Dar Attarab organise régulièrement des soirées dédiées au répertoire marocain et arabe, tout en mettant à disposition des espaces de formation et d’expression pour les jeunes artistes. Pour Nouamane Lahlou, également présent, ces initiatives jouent un rôle essentiel dans la transmission intergénérationnelle et dans la sauvegarde d’un héritage musical qui a façonné l’identité culturelle du pays.
La Mer au loin, un regard intime sur l’exil et la quête de soi
Toujours à Casablanca, le cinéma Mégarama a accueilli l’avant-première du film La Mer au loin du réalisateur Saïd Hamich Benlarbi. Ce long métrage de 116 minutes suit le parcours de Nour, jeune migrant arrivé clandestinement à Marseille, confronté à la précarité, à l’errance et à la recherche d’un équilibre identitaire. La rencontre avec Serge, policier charismatique, et Noémie, sa compagne, donne naissance à une relation complexe qui bouleverse les trajectoires des trois personnages.

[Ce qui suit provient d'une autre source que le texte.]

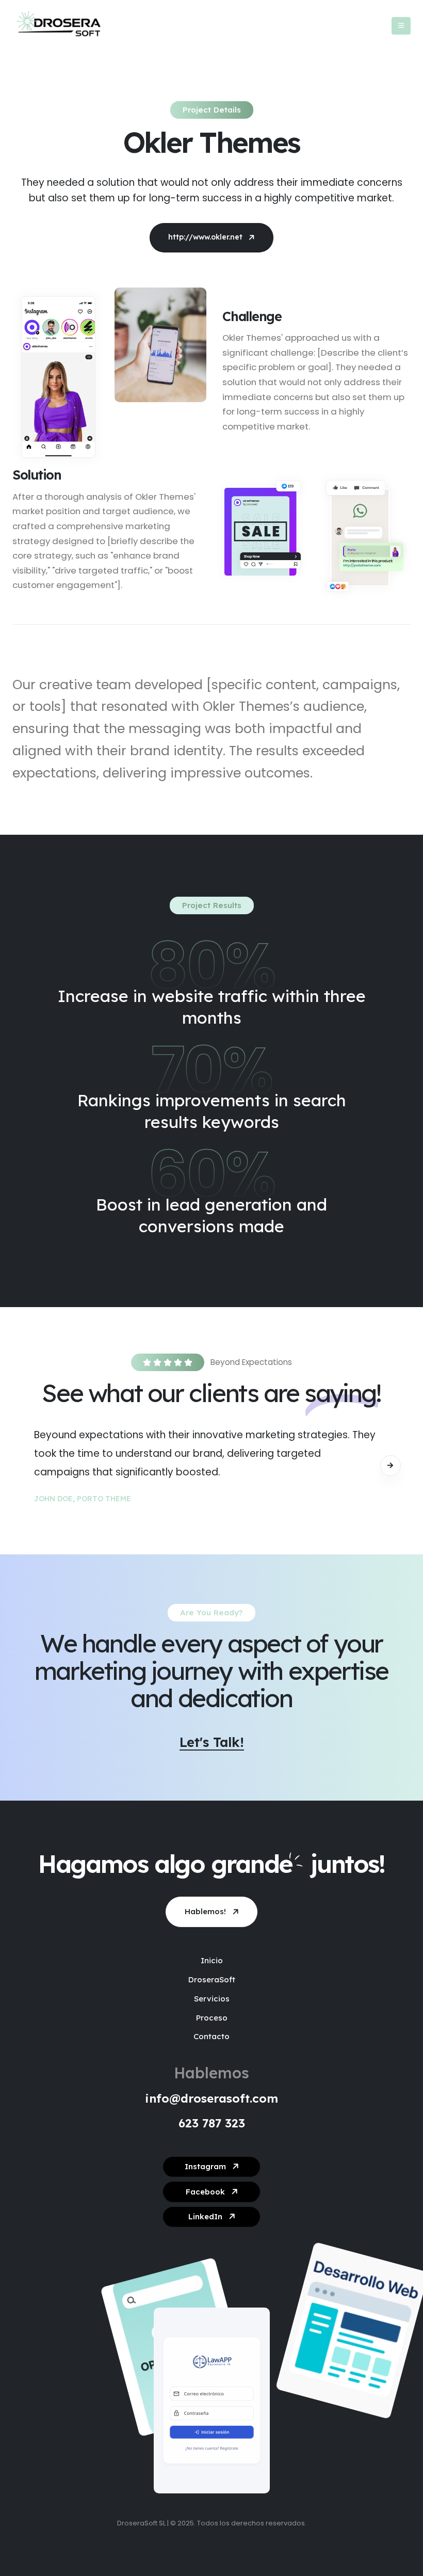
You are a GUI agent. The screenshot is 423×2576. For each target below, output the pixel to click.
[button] (390, 1465)
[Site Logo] (58, 25)
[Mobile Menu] (401, 26)
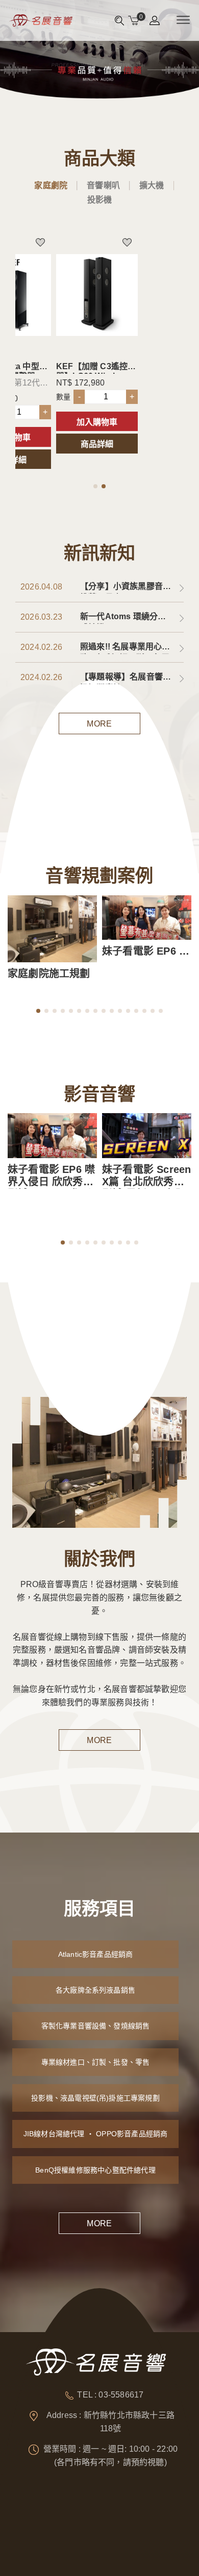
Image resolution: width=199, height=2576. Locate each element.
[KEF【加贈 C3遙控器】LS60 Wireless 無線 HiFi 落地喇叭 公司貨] (97, 295)
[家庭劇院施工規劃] (52, 928)
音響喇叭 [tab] (103, 185)
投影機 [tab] (99, 199)
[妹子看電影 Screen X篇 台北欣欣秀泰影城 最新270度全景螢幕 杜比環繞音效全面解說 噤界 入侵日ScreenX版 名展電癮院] (146, 1135)
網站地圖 (110, 2547)
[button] (95, 486)
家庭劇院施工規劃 (49, 973)
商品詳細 (97, 444)
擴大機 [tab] (151, 185)
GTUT (87, 2547)
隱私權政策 (140, 2547)
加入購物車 (97, 422)
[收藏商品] (46, 239)
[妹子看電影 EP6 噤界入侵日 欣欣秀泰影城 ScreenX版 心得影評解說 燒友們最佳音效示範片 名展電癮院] (146, 917)
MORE (99, 723)
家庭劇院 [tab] (50, 185)
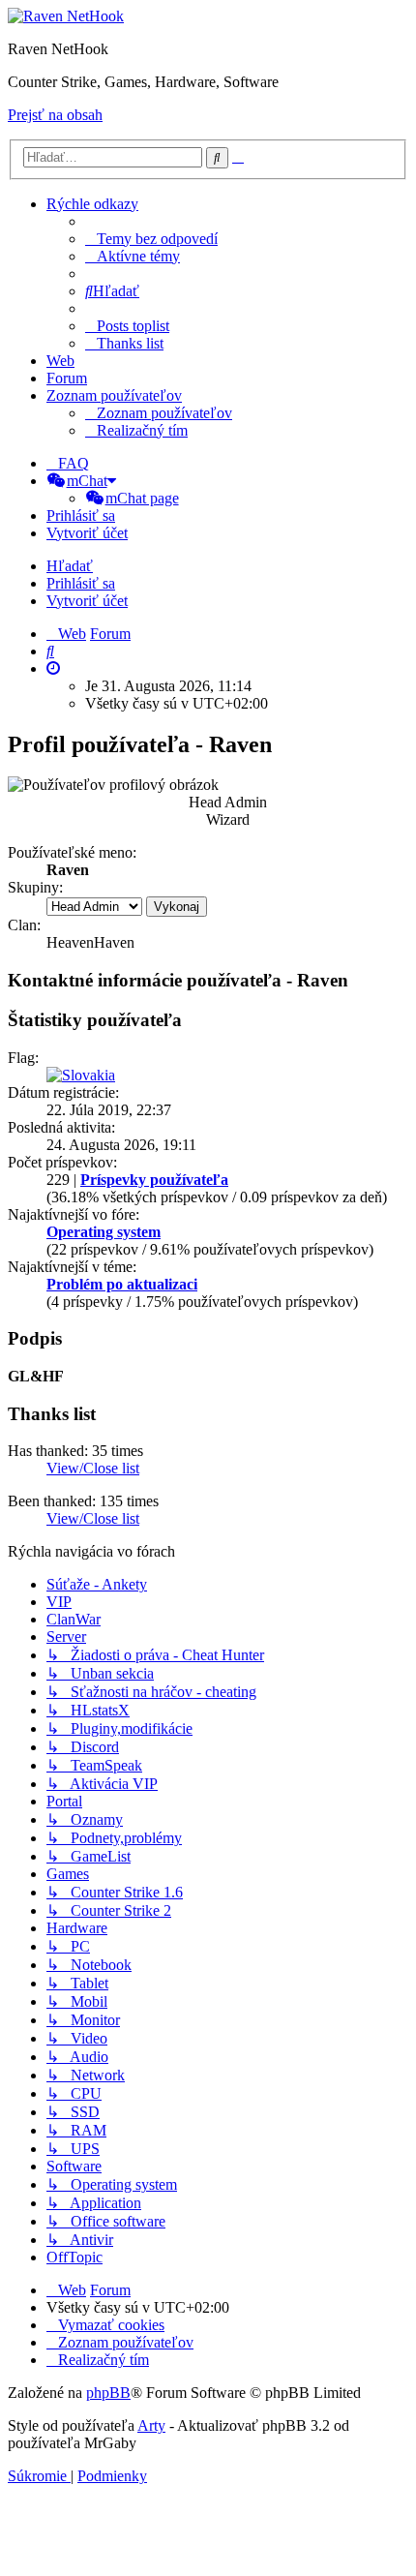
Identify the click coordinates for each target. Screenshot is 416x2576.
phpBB (108, 2392)
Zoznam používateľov (114, 395)
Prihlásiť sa (80, 583)
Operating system (103, 1232)
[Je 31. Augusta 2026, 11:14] (53, 668)
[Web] (66, 16)
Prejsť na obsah (55, 114)
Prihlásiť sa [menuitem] (80, 515)
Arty (151, 2425)
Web (60, 360)
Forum (66, 378)
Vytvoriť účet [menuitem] (87, 533)
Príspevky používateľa (154, 1179)
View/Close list (92, 1468)
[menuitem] (151, 238)
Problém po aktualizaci (121, 1284)
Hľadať (69, 566)
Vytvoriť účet (87, 600)
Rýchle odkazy (92, 204)
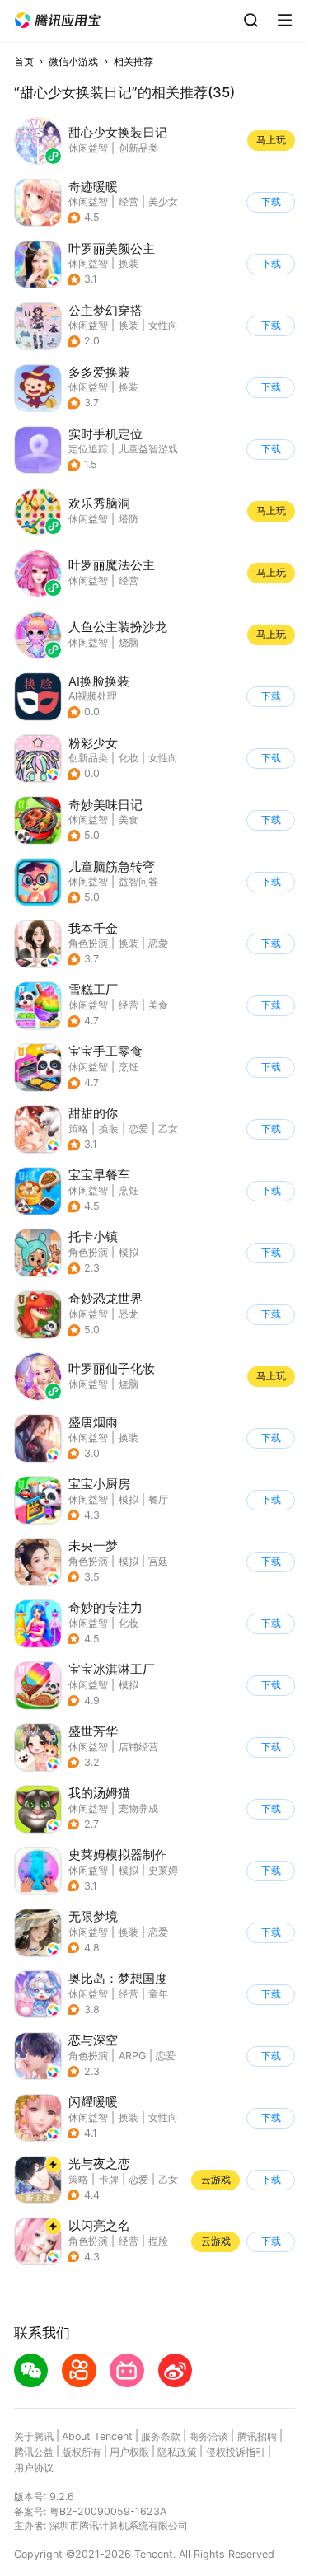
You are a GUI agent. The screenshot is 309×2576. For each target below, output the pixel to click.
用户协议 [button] (34, 2467)
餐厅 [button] (158, 1499)
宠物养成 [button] (138, 1808)
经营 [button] (128, 201)
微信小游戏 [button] (73, 61)
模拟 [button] (128, 1252)
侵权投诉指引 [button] (235, 2452)
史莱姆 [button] (163, 1870)
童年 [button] (158, 1994)
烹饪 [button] (128, 1067)
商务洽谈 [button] (208, 2436)
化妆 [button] (128, 758)
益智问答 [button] (138, 881)
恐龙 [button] (128, 1314)
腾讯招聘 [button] (257, 2436)
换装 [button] (128, 263)
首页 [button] (24, 61)
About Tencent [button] (97, 2436)
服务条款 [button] (160, 2436)
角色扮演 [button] (88, 943)
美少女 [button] (163, 201)
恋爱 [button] (158, 943)
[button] (57, 20)
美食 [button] (128, 819)
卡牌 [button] (109, 2179)
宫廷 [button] (158, 1561)
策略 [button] (78, 1128)
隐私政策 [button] (177, 2452)
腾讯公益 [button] (34, 2452)
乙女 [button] (168, 1128)
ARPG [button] (132, 2055)
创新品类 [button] (88, 758)
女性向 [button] (163, 325)
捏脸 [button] (158, 2241)
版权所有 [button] (81, 2452)
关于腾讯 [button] (34, 2436)
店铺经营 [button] (138, 1746)
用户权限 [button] (129, 2452)
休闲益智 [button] (88, 201)
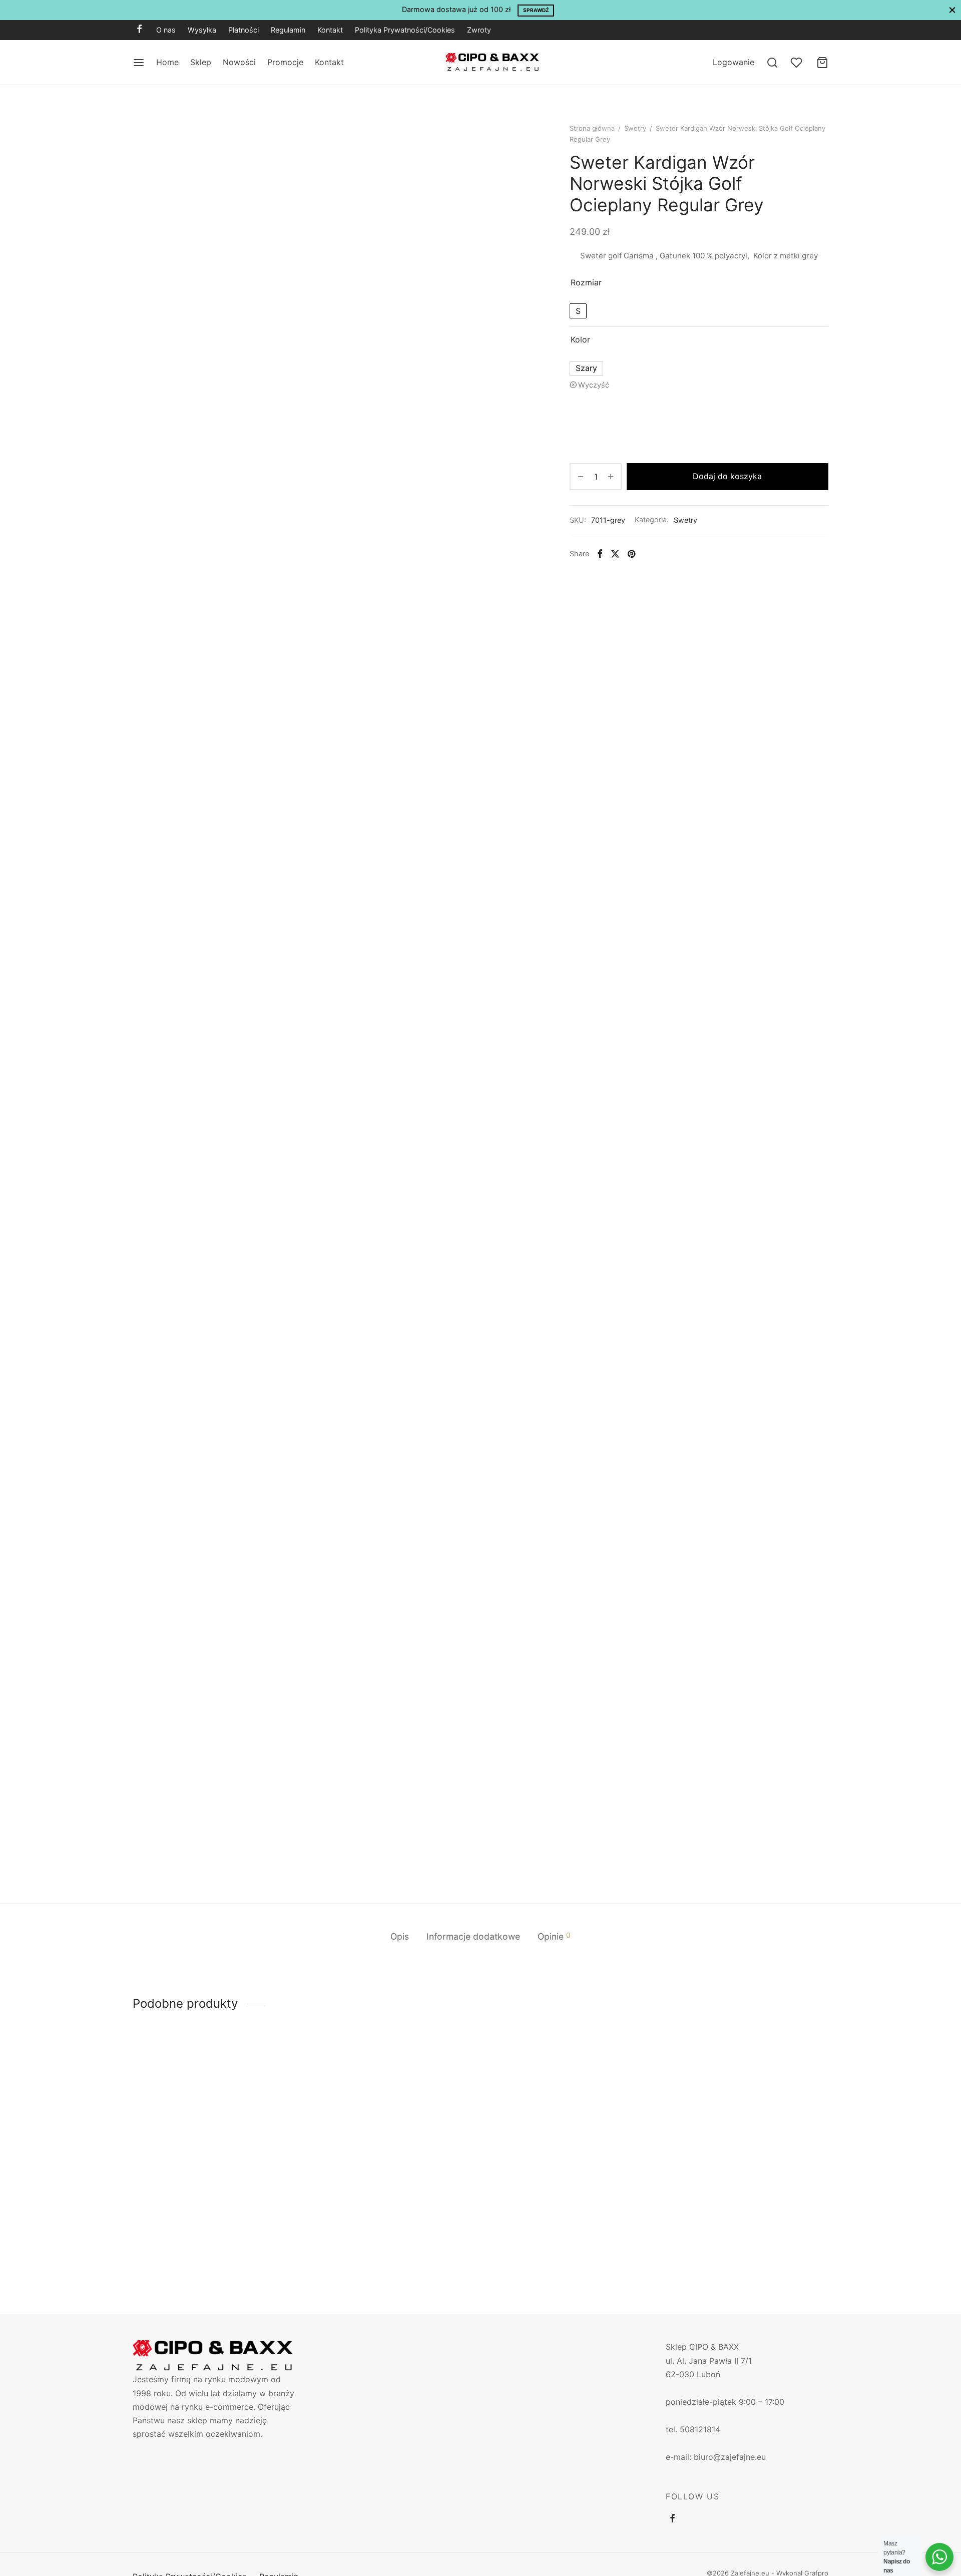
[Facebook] (139, 30)
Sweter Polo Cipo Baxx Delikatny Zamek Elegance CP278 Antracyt (565, 2239)
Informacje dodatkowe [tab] (473, 1936)
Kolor (580, 339)
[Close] (952, 10)
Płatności (243, 30)
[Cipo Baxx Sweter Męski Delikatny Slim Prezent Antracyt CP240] (391, 2140)
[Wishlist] (797, 63)
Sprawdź (536, 10)
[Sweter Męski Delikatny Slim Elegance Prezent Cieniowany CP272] (747, 2140)
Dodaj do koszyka (727, 476)
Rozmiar (586, 282)
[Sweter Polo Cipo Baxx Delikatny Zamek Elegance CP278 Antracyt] (569, 2140)
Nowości (239, 62)
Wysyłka (202, 30)
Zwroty (479, 30)
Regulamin (288, 30)
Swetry (635, 128)
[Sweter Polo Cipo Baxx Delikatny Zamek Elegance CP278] (214, 2140)
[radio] (578, 310)
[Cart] (822, 63)
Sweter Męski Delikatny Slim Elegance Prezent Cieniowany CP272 (738, 2239)
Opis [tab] (399, 1936)
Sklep (200, 62)
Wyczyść (593, 385)
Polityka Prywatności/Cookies (405, 30)
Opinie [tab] (554, 1936)
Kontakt (330, 30)
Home (167, 62)
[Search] (772, 63)
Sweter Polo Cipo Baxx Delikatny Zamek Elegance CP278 (209, 2239)
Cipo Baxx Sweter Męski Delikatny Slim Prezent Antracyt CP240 (384, 2239)
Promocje (285, 62)
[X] (615, 553)
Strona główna (592, 128)
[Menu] (139, 63)
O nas (166, 30)
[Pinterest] (631, 553)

Le réalisateur a expliqué que son film s’inscrit dans une démarche intimiste, centrée sur les parcours humains, les silences et les contradictions intérieures. À travers une mise en scène épurée et un récit sensible, La Mer au loin explore les années 1990 et le début des années 2000, offrant un regard nuancé sur une jeunesse en quête de repères.
L’acteur Ayoub Gretaa, qui incarne Nour, a évoqué un rôle exigeant, marqué par la solitude et le déracinement. Nisrine Erradi a souligné la dimension universelle des thèmes abordés, tandis que Fatima Atif a rappelé l’importance du personnage de la mère, symbole de l’attente et de la douleur de la séparation. Le film, qui réunit également Anna Mouglalis et Grégoire Colin, a été récemment couronné par le Grand Prix du Festival national du film de Tanger, confirmant sa reconnaissance sur la scène cinématographique nationale.